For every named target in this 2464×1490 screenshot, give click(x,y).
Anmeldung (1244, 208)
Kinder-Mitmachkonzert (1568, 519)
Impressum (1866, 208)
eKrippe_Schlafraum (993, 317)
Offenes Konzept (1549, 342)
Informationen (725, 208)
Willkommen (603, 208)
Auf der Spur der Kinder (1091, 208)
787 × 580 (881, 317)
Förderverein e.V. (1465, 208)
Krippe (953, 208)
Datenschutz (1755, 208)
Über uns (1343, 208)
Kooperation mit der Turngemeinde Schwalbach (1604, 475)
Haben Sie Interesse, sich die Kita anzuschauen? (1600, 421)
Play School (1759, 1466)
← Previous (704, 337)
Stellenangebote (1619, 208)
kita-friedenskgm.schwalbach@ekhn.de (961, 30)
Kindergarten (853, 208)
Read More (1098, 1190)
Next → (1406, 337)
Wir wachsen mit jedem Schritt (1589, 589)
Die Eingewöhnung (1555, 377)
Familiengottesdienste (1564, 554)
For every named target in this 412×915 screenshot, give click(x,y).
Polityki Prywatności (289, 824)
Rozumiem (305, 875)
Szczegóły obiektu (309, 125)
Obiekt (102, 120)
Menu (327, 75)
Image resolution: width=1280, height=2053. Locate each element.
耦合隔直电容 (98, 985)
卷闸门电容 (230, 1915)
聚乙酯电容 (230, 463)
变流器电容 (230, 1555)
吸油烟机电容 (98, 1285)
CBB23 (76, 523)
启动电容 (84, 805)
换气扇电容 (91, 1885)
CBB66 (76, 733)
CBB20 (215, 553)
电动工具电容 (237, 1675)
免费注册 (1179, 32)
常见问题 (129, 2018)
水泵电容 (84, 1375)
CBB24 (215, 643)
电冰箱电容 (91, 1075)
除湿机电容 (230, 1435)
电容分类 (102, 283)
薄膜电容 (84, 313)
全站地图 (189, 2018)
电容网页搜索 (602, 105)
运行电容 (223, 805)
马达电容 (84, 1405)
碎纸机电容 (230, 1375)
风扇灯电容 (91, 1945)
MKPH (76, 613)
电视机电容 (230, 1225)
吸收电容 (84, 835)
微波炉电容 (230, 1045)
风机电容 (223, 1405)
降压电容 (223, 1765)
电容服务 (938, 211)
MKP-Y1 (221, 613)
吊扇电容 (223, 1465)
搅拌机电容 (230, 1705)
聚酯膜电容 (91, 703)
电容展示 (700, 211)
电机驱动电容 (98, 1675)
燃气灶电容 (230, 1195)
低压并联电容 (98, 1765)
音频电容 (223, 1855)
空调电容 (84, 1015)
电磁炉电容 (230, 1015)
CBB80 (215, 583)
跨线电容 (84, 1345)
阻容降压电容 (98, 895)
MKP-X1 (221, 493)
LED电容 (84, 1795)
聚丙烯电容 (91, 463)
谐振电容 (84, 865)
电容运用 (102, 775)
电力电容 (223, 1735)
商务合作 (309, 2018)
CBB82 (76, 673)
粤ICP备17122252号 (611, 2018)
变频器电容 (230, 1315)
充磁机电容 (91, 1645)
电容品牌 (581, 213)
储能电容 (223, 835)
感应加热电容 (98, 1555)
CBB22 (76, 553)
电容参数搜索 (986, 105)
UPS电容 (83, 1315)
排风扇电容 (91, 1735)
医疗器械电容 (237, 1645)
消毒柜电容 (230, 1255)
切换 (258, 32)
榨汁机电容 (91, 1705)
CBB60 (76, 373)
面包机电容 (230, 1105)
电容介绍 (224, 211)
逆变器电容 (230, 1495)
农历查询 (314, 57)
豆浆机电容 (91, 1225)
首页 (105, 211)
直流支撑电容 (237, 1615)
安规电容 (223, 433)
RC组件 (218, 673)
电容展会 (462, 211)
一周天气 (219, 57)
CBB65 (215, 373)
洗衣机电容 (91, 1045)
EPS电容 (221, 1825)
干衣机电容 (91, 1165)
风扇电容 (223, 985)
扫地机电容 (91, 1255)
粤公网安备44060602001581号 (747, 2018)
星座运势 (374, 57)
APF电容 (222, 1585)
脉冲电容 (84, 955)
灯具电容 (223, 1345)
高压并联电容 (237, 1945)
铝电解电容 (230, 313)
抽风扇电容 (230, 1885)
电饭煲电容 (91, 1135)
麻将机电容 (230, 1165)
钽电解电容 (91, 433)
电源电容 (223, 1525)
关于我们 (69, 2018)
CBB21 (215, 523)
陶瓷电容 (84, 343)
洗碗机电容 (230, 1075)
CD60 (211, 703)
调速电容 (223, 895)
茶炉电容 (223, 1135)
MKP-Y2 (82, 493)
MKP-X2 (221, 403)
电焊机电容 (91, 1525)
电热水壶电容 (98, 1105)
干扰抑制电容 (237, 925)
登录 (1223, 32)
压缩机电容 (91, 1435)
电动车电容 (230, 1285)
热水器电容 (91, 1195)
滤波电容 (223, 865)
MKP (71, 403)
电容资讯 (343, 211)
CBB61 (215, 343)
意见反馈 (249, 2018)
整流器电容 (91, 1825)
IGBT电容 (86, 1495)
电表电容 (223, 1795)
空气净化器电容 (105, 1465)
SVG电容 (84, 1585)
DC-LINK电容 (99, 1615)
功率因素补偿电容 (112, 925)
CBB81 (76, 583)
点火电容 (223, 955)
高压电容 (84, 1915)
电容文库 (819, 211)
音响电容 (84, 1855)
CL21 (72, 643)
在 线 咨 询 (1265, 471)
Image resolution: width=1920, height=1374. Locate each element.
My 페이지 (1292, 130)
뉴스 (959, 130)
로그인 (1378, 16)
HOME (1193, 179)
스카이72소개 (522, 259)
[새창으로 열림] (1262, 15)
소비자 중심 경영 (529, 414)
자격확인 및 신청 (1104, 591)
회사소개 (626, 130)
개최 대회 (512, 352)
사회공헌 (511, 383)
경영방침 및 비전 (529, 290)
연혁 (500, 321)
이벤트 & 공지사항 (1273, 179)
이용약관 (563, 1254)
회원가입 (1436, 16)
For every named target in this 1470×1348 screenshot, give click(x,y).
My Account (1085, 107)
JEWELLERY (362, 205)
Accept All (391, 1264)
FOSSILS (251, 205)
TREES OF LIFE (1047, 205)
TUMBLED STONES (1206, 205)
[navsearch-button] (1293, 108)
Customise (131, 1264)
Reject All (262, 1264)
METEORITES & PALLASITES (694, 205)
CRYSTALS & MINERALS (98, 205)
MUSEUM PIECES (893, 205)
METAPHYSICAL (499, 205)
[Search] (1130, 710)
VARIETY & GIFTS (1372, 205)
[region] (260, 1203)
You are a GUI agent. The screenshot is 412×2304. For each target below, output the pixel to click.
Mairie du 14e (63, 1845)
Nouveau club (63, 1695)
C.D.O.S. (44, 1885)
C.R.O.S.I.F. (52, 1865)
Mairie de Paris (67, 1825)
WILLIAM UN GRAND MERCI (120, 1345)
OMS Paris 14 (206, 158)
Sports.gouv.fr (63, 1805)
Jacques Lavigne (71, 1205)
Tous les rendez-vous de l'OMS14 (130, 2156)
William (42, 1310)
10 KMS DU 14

Task prompt:
The answer must consist of every line from the records above that holds "target".

Answer section:
For every named target in this 2464×1490 screenshot, give click(x,y).
For every named target in this 412×915 screenshot, give click(x,y).
For every named target in this 1470×1348 screenshot, give click(x,y).
You are a GUI agent. The screenshot is 412×2304. For each target below, output the pixel to click.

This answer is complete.